Data in this exercise:
* * *
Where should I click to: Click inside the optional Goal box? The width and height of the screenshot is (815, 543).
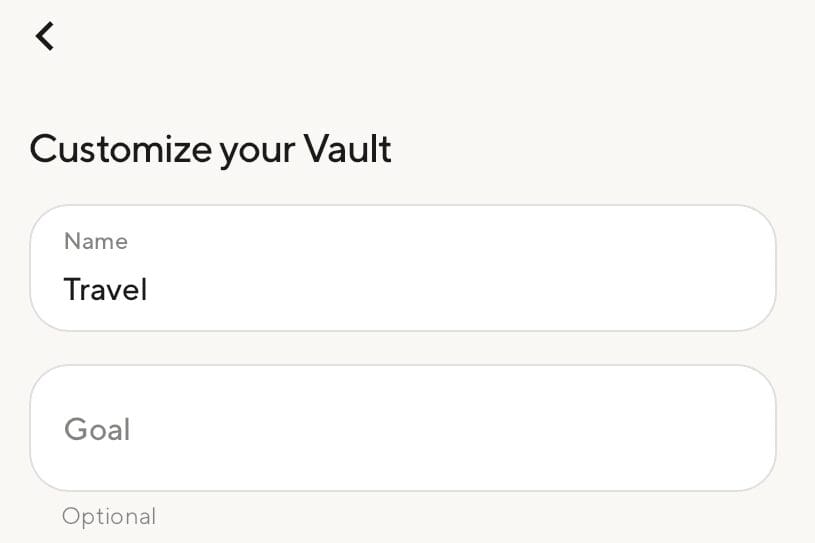point(402,428)
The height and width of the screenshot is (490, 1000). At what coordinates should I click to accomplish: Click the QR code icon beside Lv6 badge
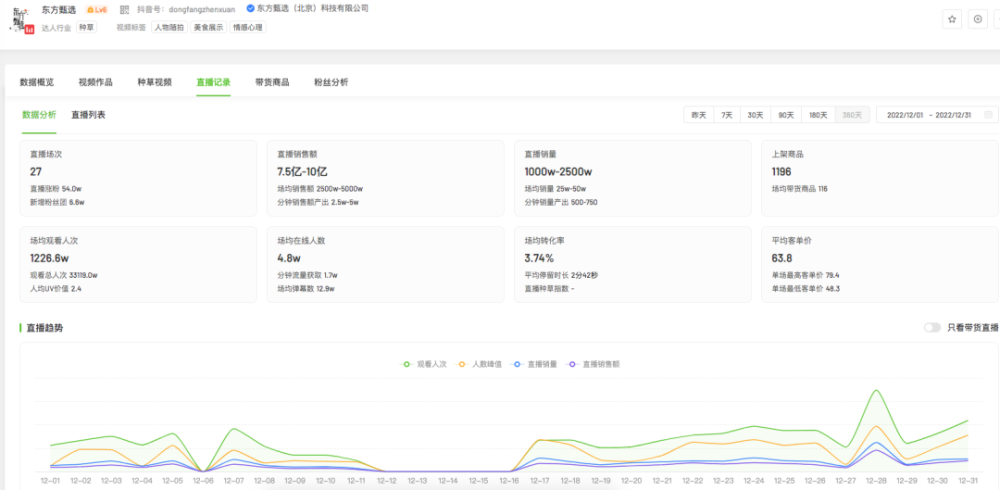[124, 9]
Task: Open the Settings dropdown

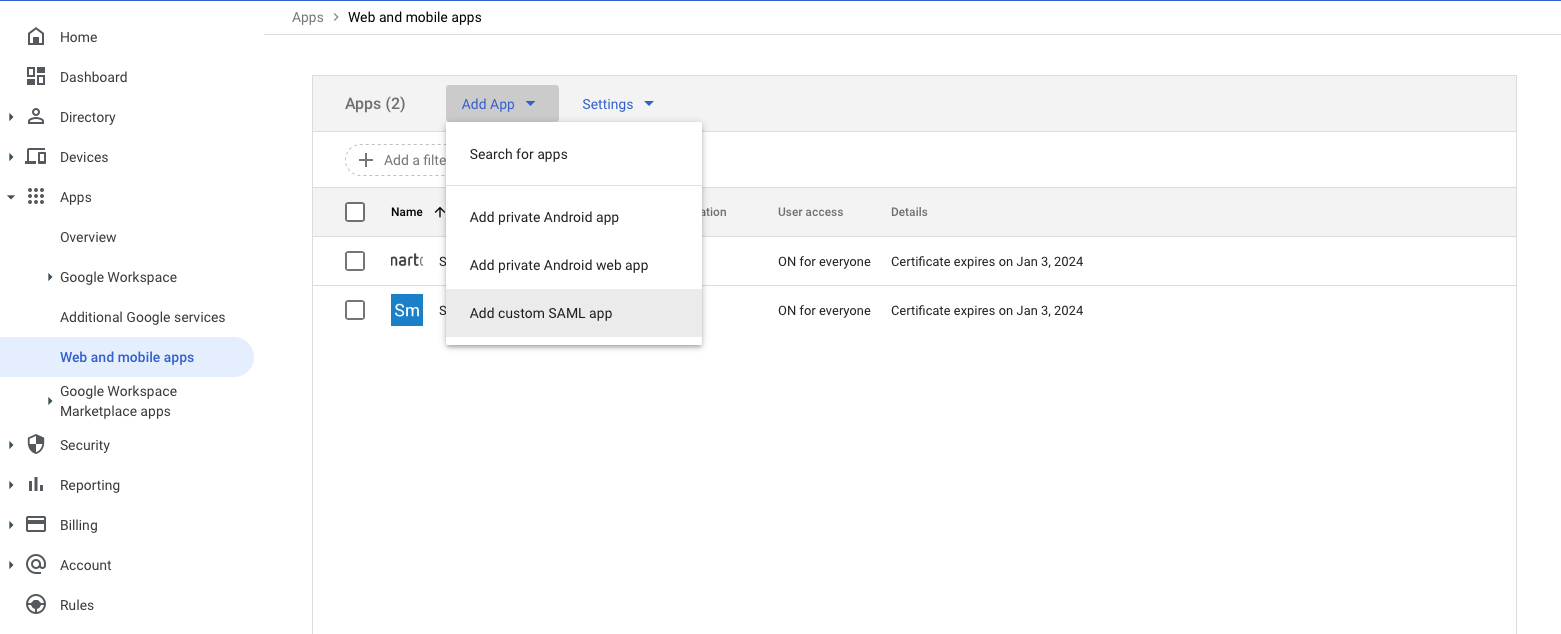Action: coord(617,103)
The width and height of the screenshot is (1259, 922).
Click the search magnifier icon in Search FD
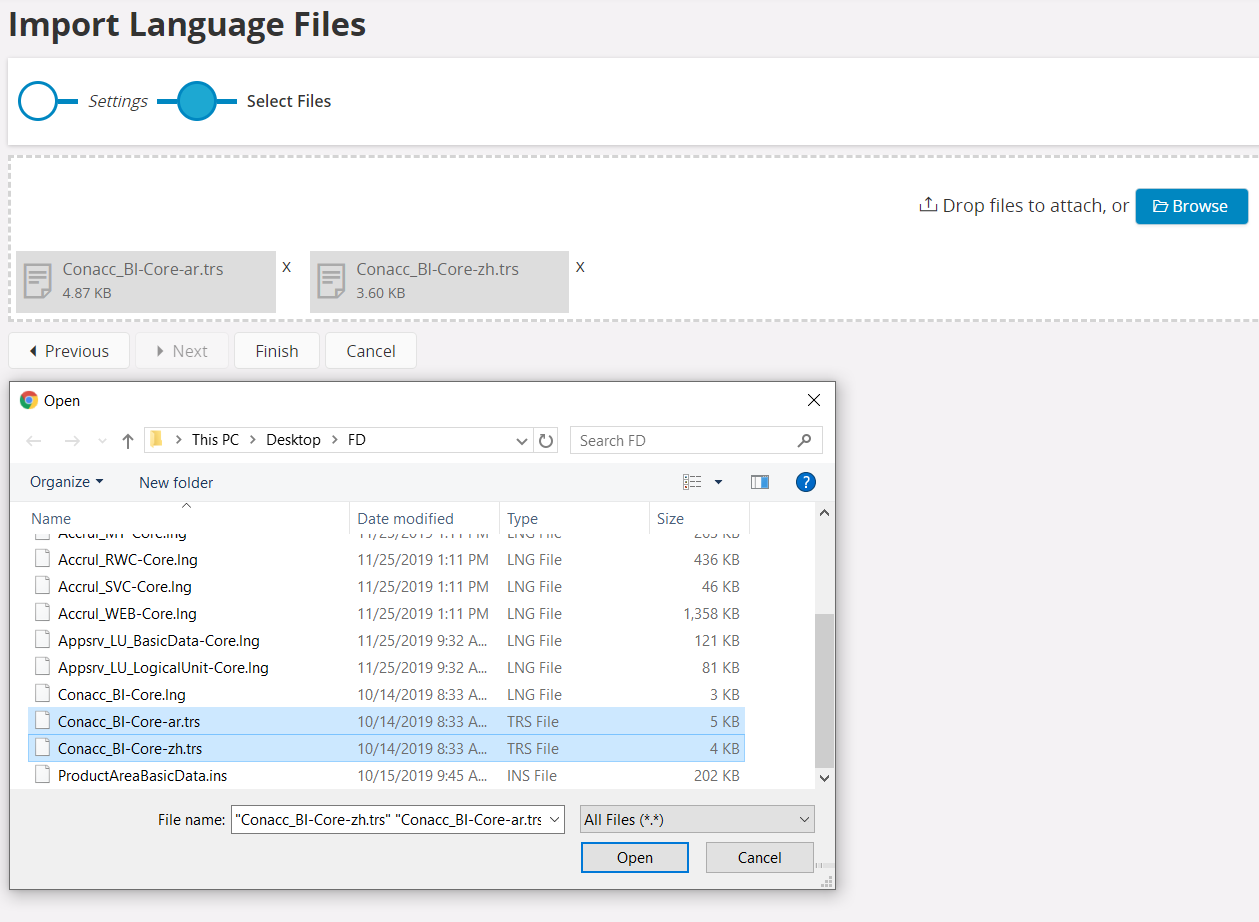pos(804,440)
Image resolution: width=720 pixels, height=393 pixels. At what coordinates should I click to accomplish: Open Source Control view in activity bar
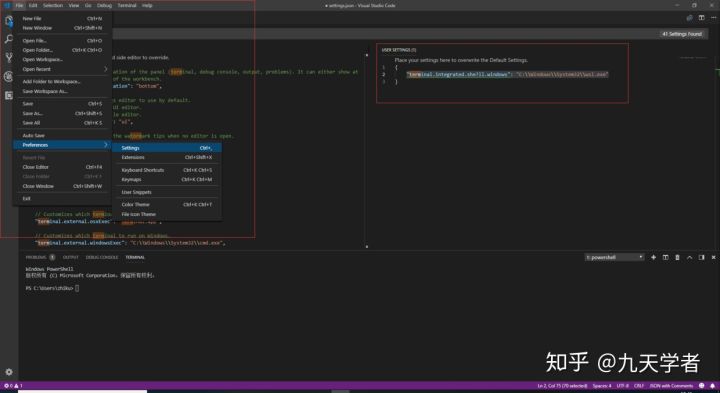pyautogui.click(x=9, y=58)
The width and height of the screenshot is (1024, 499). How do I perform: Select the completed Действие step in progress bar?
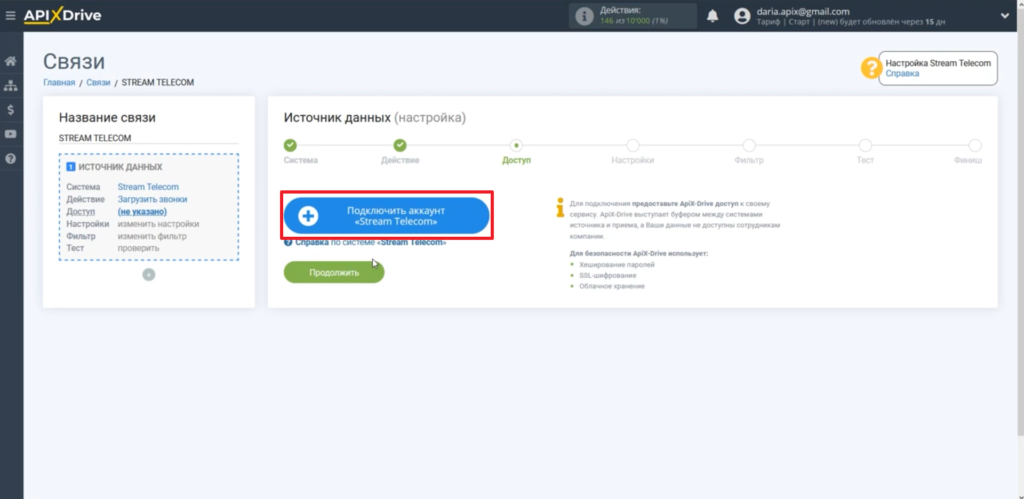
* * *
Short task: Can you rewrite the listing above with every "screenshot" changed to "screen capture" and nothing else altered, leaving out the pictures?

Response to this task:
Where should I click to: Click inside the optional Goal box? The width and height of the screen capture is (815, 543).
point(402,428)
The height and width of the screen capture is (490, 1000). At what coordinates should I click to accomplish: Click the QR code icon beside Lv6 badge
[124, 9]
Task: Open the Settings dropdown

Action: coord(617,103)
The width and height of the screen capture is (1259, 922).
Click the search magnifier icon in Search FD
pos(804,440)
Image resolution: width=720 pixels, height=393 pixels. At what coordinates should I click to accomplish: Open Source Control view in activity bar
pyautogui.click(x=9, y=58)
The width and height of the screen capture is (1024, 499). How do I perform: Select the completed Действие step in progress bar?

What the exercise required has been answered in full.